Hospitals with electronic health records (EHR) may be eligible for meaningful use incentives as early as October 2010, and physicians follow soon after. What if a provider is hoping to take advantage of the incentives, but is still fully paper-based? Waiting for the release of final rules on the incentive program and EHR certification before moving forward may not be wise.

Providers should begin by looking into the reasons their facility doesn't have many of the components that make up an EHR, or lacks an electronic system altogether. For example, if providers haven't begun to invest in a system because of high up-front costs, they may be able to obtain funding that can help.

"Right now, there is a significant amount of money that is being funneled through the states for health IT," says Chris Apgar, CISSP, president of Apgar & Associates, LLC, in Portland, OR. Depending on their location, healthcare providers may be able to take advantage of it.

"Go to the medical association in your state that you're a member of, and put a little pressure on them," he says.

If your state has grant or loan funding available, remind your association that there is money available and encourage them to lobby and partner with others to push your state to start allocating EHR funding, whether it happens to be low- or no-interest loans or outright grants.

If your state is not offering funding, there may be other programs you can find that offer no- and low-cost loans and other programs to provide support and consultative assistance, especially for small hospitals and physicians, says Margret Amatayakul, RHIA, CHPS, CPHIT, CPEHR, FHIMSS, president of Margret\A Consulting in Schaumburg, IL.

Smaller providers may also want to look into independent physicians associations (IPA), some of which are purchasing EHRs and making them available through a subscription fee. With this option, you have your own Web-based version, and you pay the IPA a certain amount annually to host the EHR, explains Apgar.

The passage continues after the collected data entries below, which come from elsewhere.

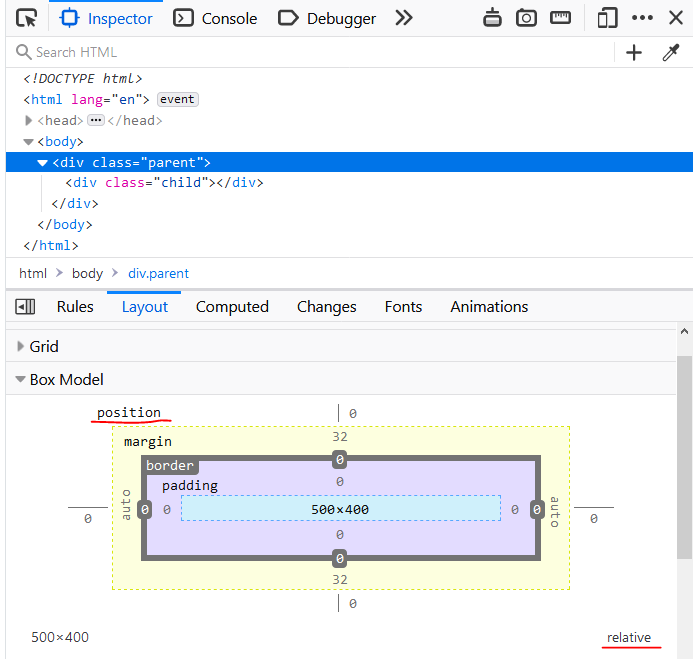Click the event badge on html
Viewport: 693px width, 659px height.
point(178,100)
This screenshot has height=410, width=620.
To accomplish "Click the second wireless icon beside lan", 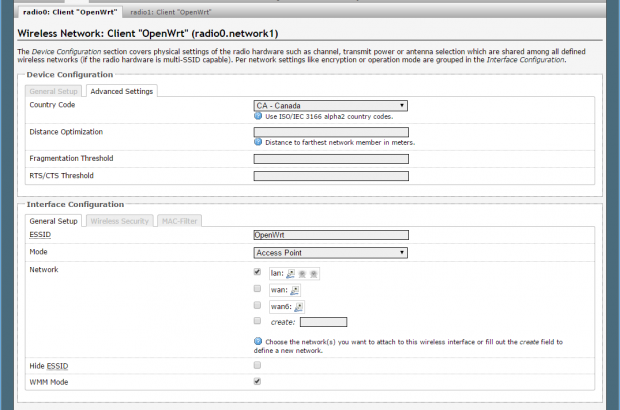I will (313, 273).
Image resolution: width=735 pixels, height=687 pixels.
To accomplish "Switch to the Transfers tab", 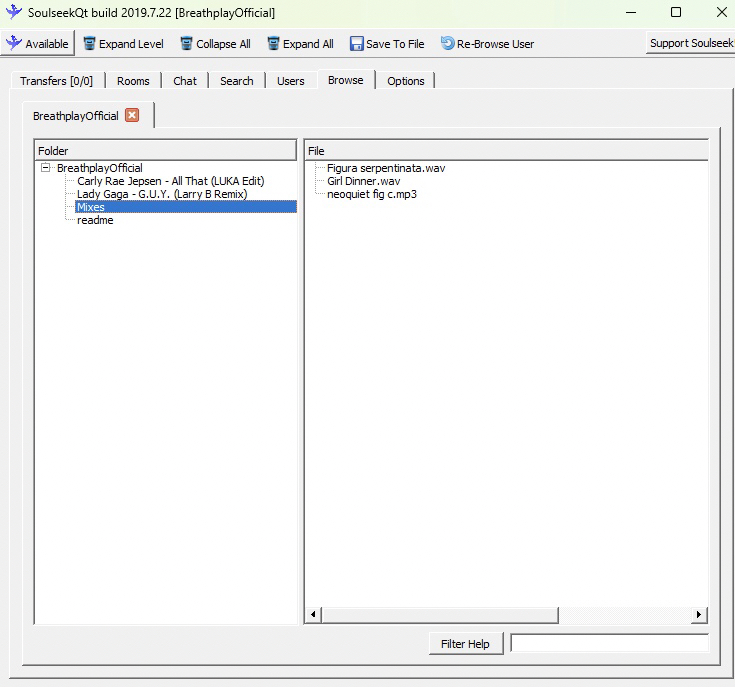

"This can be affordable because you don't have to go out and buy a brand-new system and implement it and have someone administer it and all that," he says. "You're paying a subscription fee to use it, in essence, so you don't have the cost of ownership."

Remember, however, that subscription-based EHRs may end up costing more in the end, even though they are becoming more common, Apgar says.

If you are still searching for an EHR vendor, don't forget about the big picture. With additional requirements coming soon, whether additional meaningful use measures or other capabilities your EHR will need to be ICD-10 compliant, look for a product and vendor that will be able to keep up.

"If you are in the position of buying a product today, you want to be buying a product that is going to take you through those stages," Amatayakul says. "My sense is that you approach this by trying to address the long haul. Otherwise, you're going to be faced with pieces of things that don't work together real well."

And avoid vendors who don't have a sense of the upcoming changes and how they plan to address them.

"If there is little to no understanding on the part of the vendor as to what this means, or the vendor can't describe for you what they plan to do, I would avoid that vendor," Amatayakul says. "That means they're not going to be able to keep up."